Your objective: Pick out every line of the data below that contains the word "column" and copy each one in full. Treat uppercase and lowercase letters as distinct when matching.

Record extracts:
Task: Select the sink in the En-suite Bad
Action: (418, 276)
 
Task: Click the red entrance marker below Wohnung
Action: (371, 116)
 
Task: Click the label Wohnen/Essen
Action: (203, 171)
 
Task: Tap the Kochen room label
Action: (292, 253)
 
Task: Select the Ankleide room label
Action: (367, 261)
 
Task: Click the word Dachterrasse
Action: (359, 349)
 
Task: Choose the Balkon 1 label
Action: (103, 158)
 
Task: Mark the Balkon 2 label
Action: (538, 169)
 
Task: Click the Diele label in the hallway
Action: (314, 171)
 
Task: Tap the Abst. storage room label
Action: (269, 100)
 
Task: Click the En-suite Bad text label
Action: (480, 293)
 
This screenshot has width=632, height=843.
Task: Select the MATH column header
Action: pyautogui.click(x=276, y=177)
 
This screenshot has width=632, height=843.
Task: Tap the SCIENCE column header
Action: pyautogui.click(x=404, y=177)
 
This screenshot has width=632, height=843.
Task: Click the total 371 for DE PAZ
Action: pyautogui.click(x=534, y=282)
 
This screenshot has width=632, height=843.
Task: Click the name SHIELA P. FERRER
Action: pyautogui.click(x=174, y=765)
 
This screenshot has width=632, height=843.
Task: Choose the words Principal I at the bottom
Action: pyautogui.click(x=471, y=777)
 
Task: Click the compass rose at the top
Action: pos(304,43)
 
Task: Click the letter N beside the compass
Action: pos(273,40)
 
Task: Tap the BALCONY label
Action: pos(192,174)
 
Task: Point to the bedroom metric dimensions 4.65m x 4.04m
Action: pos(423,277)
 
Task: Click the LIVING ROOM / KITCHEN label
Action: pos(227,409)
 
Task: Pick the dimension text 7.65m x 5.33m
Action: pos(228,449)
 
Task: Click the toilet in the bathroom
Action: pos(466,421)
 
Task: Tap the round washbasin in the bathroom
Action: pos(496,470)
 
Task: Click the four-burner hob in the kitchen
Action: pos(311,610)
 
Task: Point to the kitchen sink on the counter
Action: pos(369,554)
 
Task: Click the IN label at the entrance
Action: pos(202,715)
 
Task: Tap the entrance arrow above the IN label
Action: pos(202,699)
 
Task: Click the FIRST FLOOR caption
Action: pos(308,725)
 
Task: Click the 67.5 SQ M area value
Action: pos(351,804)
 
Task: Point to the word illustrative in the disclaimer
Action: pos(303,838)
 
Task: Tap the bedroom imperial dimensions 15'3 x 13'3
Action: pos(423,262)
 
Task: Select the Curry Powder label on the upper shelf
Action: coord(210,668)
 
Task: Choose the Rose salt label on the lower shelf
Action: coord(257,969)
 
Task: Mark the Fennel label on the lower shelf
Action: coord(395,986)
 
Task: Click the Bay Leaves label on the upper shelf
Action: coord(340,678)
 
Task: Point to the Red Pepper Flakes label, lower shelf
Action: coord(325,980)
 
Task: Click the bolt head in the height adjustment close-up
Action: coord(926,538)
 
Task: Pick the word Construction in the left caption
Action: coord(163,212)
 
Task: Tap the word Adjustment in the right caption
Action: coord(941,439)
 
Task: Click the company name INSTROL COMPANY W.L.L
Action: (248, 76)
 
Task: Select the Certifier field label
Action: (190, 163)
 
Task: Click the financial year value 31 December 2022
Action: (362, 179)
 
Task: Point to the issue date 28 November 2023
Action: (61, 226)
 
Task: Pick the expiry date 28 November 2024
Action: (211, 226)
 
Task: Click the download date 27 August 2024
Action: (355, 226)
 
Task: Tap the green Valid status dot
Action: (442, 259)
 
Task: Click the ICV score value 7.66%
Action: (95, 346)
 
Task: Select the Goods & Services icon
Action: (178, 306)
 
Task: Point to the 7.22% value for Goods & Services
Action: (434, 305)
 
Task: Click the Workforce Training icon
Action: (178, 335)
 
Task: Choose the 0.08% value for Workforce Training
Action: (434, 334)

Solution to this exercise:
Task: Select the MATH column header
Task: Tap the SCIENCE column header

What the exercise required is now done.